(Given data):
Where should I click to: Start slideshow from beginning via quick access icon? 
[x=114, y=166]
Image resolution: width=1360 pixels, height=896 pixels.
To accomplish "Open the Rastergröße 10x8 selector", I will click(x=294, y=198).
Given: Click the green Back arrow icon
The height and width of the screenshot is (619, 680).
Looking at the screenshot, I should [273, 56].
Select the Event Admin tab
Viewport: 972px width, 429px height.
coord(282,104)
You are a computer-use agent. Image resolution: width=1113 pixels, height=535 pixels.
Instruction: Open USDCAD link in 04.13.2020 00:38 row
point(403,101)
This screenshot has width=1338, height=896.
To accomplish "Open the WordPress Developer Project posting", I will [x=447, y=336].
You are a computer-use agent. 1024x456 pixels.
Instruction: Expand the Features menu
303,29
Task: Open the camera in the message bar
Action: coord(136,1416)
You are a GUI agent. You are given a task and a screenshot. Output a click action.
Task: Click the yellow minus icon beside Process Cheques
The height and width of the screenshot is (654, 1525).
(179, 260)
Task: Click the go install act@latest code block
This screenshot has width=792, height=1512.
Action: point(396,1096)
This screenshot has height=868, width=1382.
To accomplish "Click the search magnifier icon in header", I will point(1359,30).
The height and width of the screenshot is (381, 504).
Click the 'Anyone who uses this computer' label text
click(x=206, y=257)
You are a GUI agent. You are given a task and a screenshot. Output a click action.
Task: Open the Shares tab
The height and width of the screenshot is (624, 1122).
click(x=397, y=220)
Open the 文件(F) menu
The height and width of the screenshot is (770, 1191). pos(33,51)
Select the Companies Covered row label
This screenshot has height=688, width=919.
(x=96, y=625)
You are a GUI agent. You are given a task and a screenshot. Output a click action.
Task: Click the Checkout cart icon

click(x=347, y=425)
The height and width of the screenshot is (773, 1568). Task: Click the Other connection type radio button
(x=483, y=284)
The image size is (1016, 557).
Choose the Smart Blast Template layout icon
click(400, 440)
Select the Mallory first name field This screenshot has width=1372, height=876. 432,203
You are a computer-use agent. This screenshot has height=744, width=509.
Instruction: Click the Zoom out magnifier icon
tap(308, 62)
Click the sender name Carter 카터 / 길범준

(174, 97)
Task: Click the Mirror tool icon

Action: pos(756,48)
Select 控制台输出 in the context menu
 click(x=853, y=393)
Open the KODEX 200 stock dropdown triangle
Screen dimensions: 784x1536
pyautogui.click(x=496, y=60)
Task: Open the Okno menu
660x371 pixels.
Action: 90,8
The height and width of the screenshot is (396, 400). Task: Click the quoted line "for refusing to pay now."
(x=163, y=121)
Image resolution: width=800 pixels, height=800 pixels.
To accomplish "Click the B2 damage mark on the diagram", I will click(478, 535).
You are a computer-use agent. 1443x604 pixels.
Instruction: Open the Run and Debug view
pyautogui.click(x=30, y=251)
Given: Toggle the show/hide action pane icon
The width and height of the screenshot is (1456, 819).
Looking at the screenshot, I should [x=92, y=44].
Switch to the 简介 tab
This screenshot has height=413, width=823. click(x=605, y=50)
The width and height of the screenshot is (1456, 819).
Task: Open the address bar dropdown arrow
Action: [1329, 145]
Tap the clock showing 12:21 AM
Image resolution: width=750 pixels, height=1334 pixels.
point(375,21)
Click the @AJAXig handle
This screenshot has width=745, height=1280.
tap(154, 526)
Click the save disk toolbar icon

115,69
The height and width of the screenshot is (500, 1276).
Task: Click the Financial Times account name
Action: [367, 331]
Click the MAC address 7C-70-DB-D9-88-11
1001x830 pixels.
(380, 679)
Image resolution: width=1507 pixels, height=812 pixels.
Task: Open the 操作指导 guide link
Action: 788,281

(Set exercise): Reproduce all of the entries above verbatim, preserving every line in its original order.

(Solution to this task):
Where should I click to: Start slideshow from beginning via quick access icon? 
[x=114, y=166]
Image resolution: width=1360 pixels, height=896 pixels.
To accomplish "Open the Rastergröße 10x8 selector", I will click(x=294, y=198).
Given: Click the green Back arrow icon
The height and width of the screenshot is (619, 680).
Looking at the screenshot, I should [273, 56].
Select the Event Admin tab
Viewport: 972px width, 429px height.
coord(282,104)
You are a computer-use agent. Image resolution: width=1113 pixels, height=535 pixels.
Instruction: Open USDCAD link in 04.13.2020 00:38 row
point(403,101)
This screenshot has width=1338, height=896.
To accomplish "Open the WordPress Developer Project posting", I will [x=447, y=336].
You are a computer-use agent. 1024x456 pixels.
Instruction: Expand the Features menu
303,29
Task: Open the camera in the message bar
Action: coord(136,1416)
You are a GUI agent. You are given a task and a screenshot. Output a click action.
Task: Click the yellow minus icon beside Process Cheques
The height and width of the screenshot is (654, 1525).
(179, 260)
Task: Click the go install act@latest code block
This screenshot has width=792, height=1512.
Action: point(396,1096)
This screenshot has height=868, width=1382.
To accomplish "Click the search magnifier icon in header", I will point(1359,30).
The height and width of the screenshot is (381, 504).
Click the 'Anyone who uses this computer' label text
click(x=206, y=257)
You are a GUI agent. You are given a task and a screenshot. Output a click action.
Task: Open the Shares tab
The height and width of the screenshot is (624, 1122).
click(x=397, y=220)
Open the 文件(F) menu
The height and width of the screenshot is (770, 1191). pos(33,51)
Select the Companies Covered row label
This screenshot has height=688, width=919.
(x=96, y=625)
You are a GUI agent. You are given a task and a screenshot. Output a click action.
Task: Click the Checkout cart icon

click(x=347, y=425)
The height and width of the screenshot is (773, 1568). Task: Click the Other connection type radio button
(x=483, y=284)
The image size is (1016, 557).
Choose the Smart Blast Template layout icon
click(400, 440)
Select the Mallory first name field This screenshot has width=1372, height=876. 432,203
You are a computer-use agent. This screenshot has height=744, width=509.
Instruction: Click the Zoom out magnifier icon
tap(308, 62)
Click the sender name Carter 카터 / 길범준

(174, 97)
Task: Click the Mirror tool icon

Action: pos(756,48)
Select 控制台输出 in the context menu
 click(x=853, y=393)
Open the KODEX 200 stock dropdown triangle
Screen dimensions: 784x1536
pyautogui.click(x=496, y=60)
Task: Open the Okno menu
660x371 pixels.
Action: 90,8
The height and width of the screenshot is (396, 400). Task: Click the quoted line "for refusing to pay now."
(x=163, y=121)
Image resolution: width=800 pixels, height=800 pixels.
To accomplish "Click the B2 damage mark on the diagram", I will click(478, 535).
You are a computer-use agent. 1443x604 pixels.
Instruction: Open the Run and Debug view
pyautogui.click(x=30, y=251)
Given: Toggle the show/hide action pane icon
The width and height of the screenshot is (1456, 819).
Looking at the screenshot, I should [x=92, y=44].
Switch to the 简介 tab
This screenshot has height=413, width=823. click(x=605, y=50)
The width and height of the screenshot is (1456, 819).
Task: Open the address bar dropdown arrow
Action: [1329, 145]
Tap the clock showing 12:21 AM
Image resolution: width=750 pixels, height=1334 pixels.
point(375,21)
Click the @AJAXig handle
This screenshot has width=745, height=1280.
tap(154, 526)
Click the save disk toolbar icon

115,69
The height and width of the screenshot is (500, 1276).
Task: Click the Financial Times account name
Action: [367, 331]
Click the MAC address 7C-70-DB-D9-88-11
1001x830 pixels.
(380, 679)
Image resolution: width=1507 pixels, height=812 pixels.
Task: Open the 操作指导 guide link
Action: 788,281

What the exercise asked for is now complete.